Begin Provided records
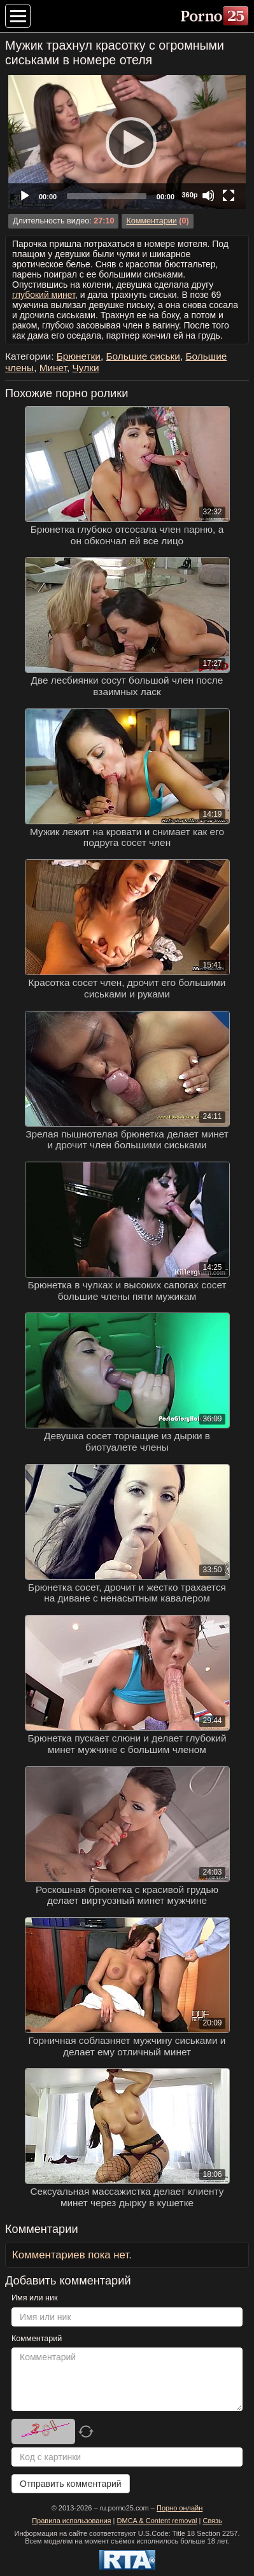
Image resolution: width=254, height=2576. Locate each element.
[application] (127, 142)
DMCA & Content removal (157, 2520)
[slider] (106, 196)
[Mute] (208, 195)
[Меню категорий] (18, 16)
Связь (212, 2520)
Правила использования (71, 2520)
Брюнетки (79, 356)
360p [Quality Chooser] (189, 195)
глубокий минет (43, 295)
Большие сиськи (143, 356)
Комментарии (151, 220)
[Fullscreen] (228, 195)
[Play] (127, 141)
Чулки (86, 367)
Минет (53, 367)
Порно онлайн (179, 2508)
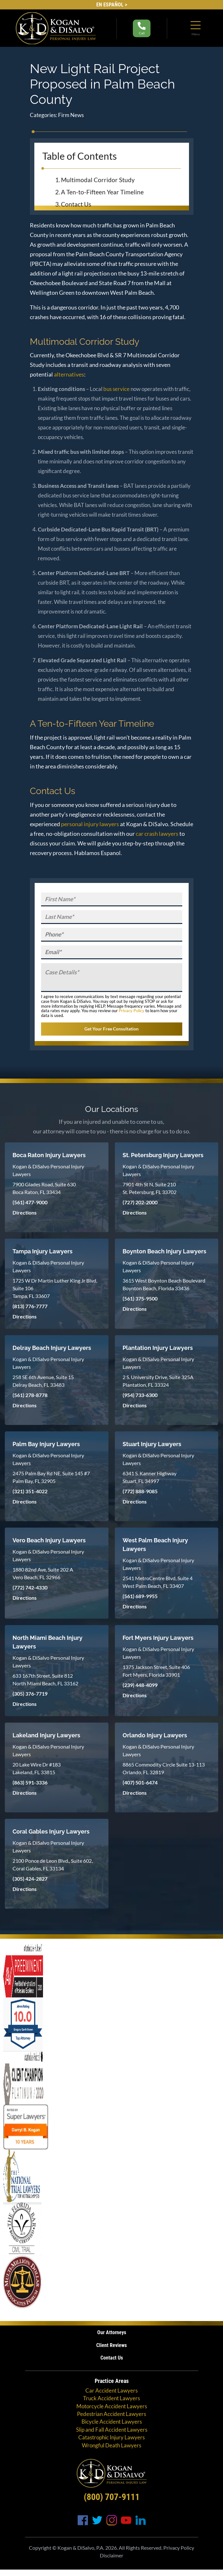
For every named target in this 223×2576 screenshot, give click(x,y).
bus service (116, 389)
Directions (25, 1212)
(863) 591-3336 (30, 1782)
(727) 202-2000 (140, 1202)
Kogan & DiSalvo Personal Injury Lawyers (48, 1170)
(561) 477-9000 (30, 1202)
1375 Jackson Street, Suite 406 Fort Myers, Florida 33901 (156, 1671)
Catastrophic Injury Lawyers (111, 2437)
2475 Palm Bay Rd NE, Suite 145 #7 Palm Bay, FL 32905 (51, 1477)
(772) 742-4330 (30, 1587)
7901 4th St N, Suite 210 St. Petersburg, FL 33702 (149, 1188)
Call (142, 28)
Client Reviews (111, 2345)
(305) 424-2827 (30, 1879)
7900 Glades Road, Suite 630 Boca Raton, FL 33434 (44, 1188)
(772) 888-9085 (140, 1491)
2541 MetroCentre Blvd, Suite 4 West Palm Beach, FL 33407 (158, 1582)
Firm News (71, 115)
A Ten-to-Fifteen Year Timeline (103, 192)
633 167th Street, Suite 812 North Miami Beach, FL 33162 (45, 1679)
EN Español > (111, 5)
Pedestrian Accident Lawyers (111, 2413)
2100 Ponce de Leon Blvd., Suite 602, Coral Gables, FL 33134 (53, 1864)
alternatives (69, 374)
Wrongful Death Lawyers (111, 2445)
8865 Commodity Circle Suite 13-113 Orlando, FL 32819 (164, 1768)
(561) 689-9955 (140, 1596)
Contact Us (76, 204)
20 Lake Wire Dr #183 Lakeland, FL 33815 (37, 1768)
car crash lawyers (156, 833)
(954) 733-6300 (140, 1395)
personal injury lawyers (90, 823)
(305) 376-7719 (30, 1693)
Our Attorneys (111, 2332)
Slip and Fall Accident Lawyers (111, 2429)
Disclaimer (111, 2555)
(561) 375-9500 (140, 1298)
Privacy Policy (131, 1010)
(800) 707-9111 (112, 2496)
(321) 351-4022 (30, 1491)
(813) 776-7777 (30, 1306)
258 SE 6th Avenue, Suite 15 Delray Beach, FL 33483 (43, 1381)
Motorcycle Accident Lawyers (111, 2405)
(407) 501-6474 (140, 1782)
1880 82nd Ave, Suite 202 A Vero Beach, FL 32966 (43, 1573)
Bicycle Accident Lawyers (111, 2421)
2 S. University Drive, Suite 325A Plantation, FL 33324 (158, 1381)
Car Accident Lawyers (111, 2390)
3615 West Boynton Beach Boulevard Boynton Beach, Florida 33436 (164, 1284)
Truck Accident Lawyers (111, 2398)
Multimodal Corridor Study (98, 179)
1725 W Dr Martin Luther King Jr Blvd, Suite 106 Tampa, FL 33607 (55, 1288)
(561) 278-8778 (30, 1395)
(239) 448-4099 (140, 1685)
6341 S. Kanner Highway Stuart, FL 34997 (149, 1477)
End Provided records
Begin Provided records
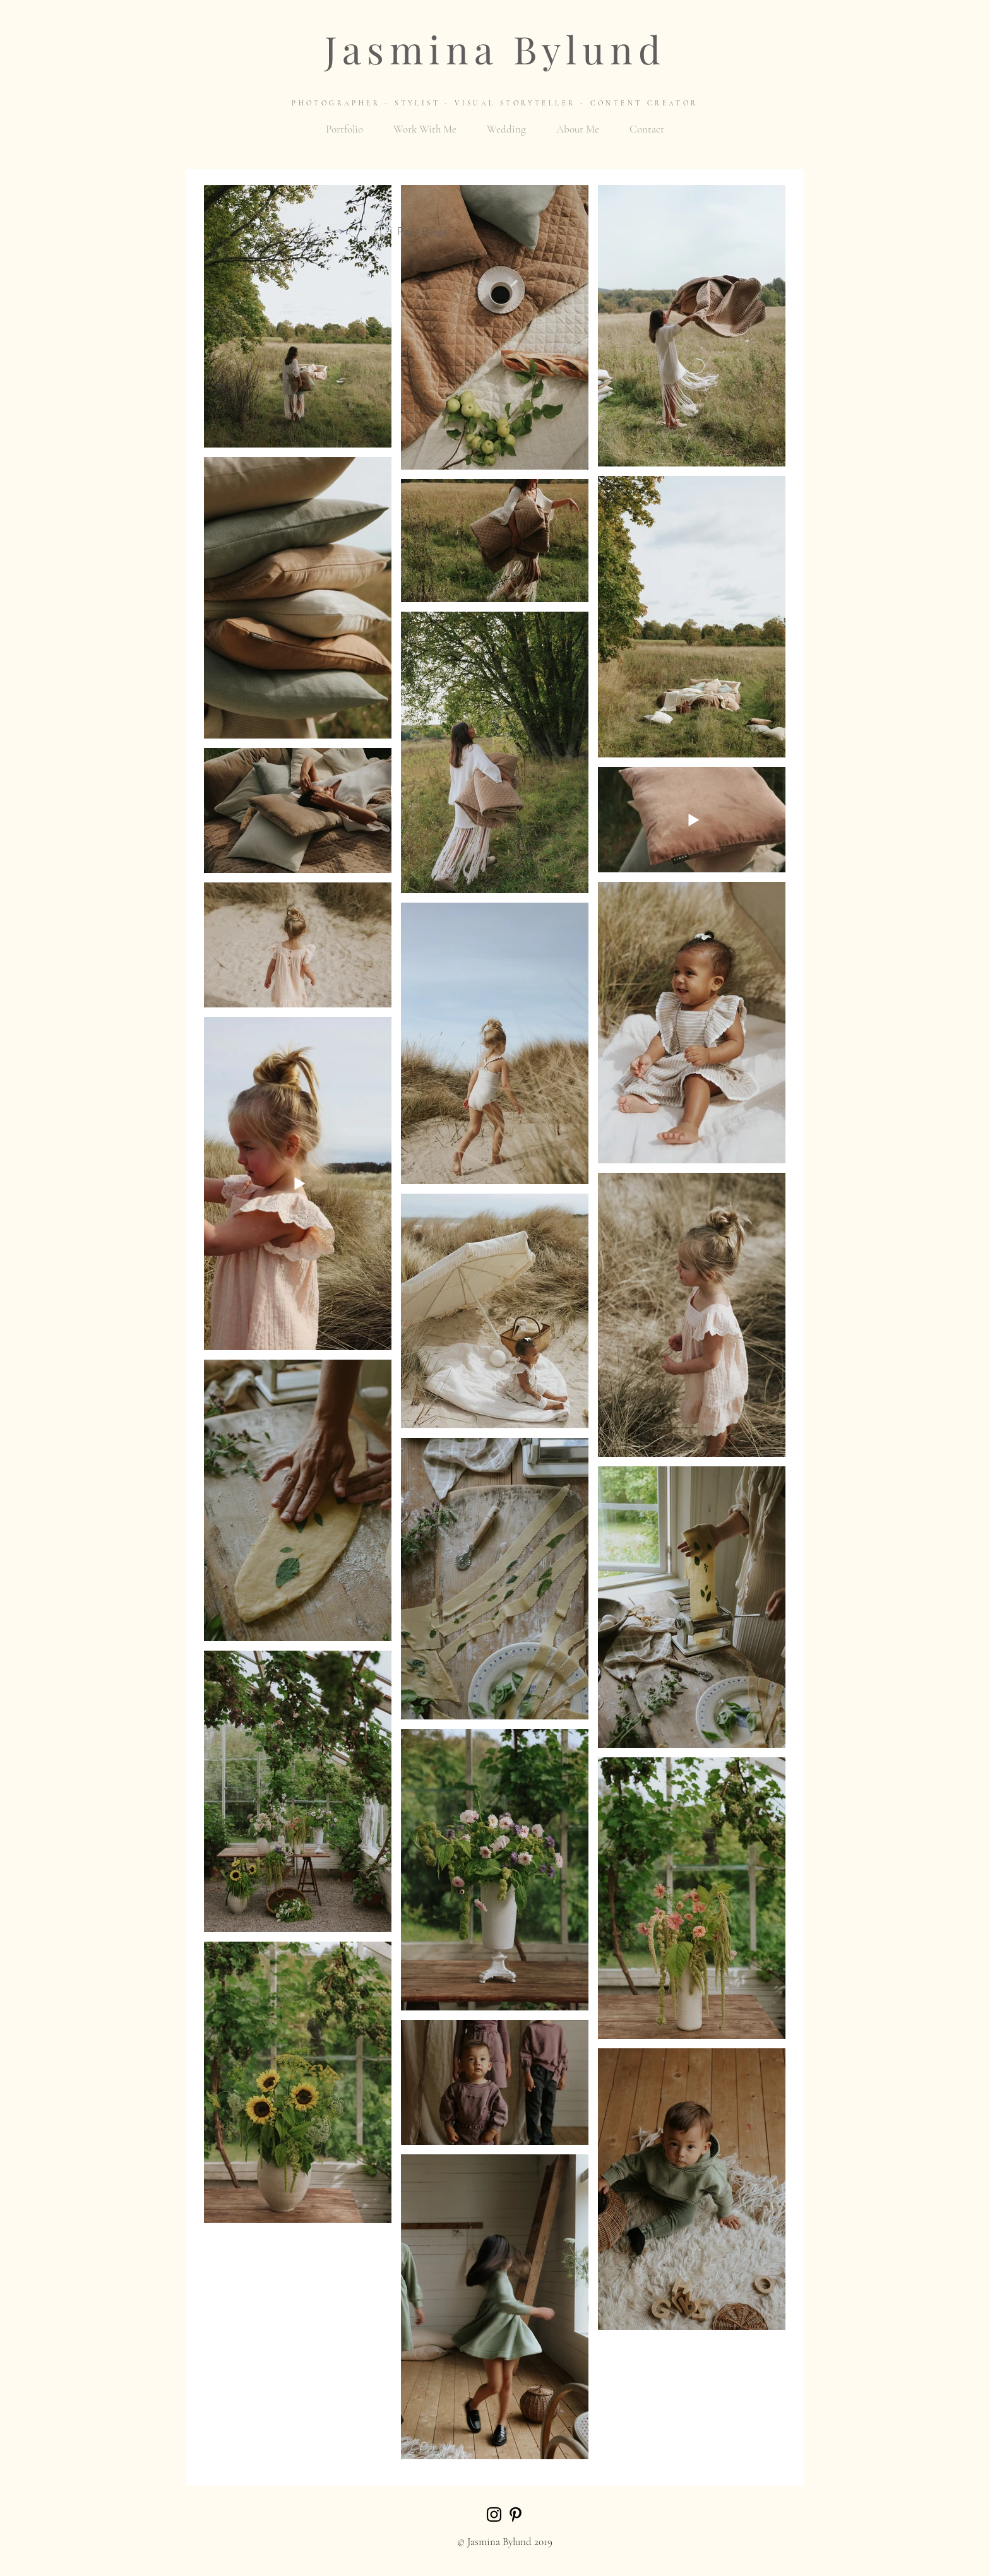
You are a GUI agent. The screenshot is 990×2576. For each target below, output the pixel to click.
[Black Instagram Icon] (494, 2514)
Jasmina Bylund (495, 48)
End Provided records
> Task brief
Rewrite the items from the line containing "1375 Jackson Street, Suite" through the line containing "A Ten-to-Fifteen Year Timeline (103, 192)", both included, as a Markdown table. Use two columns: Row, for a running number, and Line, for the text of that line. Leave out any blank lines.

> Reply to the exercise
| Row | Line |
|---|---|
| 1 | 1375 Jackson Street, Suite 406 Fort Myers, Florida 33901 (156, 1671) |
| 2 | Catastrophic Injury Lawyers (111, 2437) |
| 3 | 2475 Palm Bay Rd NE, Suite 145 #7 Palm Bay, FL 32905 (51, 1477) |
| 4 | (772) 742-4330 (30, 1587) |
| 5 | 7901 4th St N, Suite 210 St. Petersburg, FL 33702 (149, 1188) |
| 6 | Call (142, 28) |
| 7 | Client Reviews (111, 2345) |
| 8 | (305) 424-2827 (30, 1879) |
| 9 | 7900 Glades Road, Suite 630 Boca Raton, FL 33434 (44, 1188) |
| 10 | (772) 888-9085 (140, 1491) |
| 11 | 2541 MetroCentre Blvd, Suite 4 West Palm Beach, FL 33407 (158, 1582) |
| 12 | Firm News (71, 115) |
| 13 | A Ten-to-Fifteen Year Timeline (103, 192) |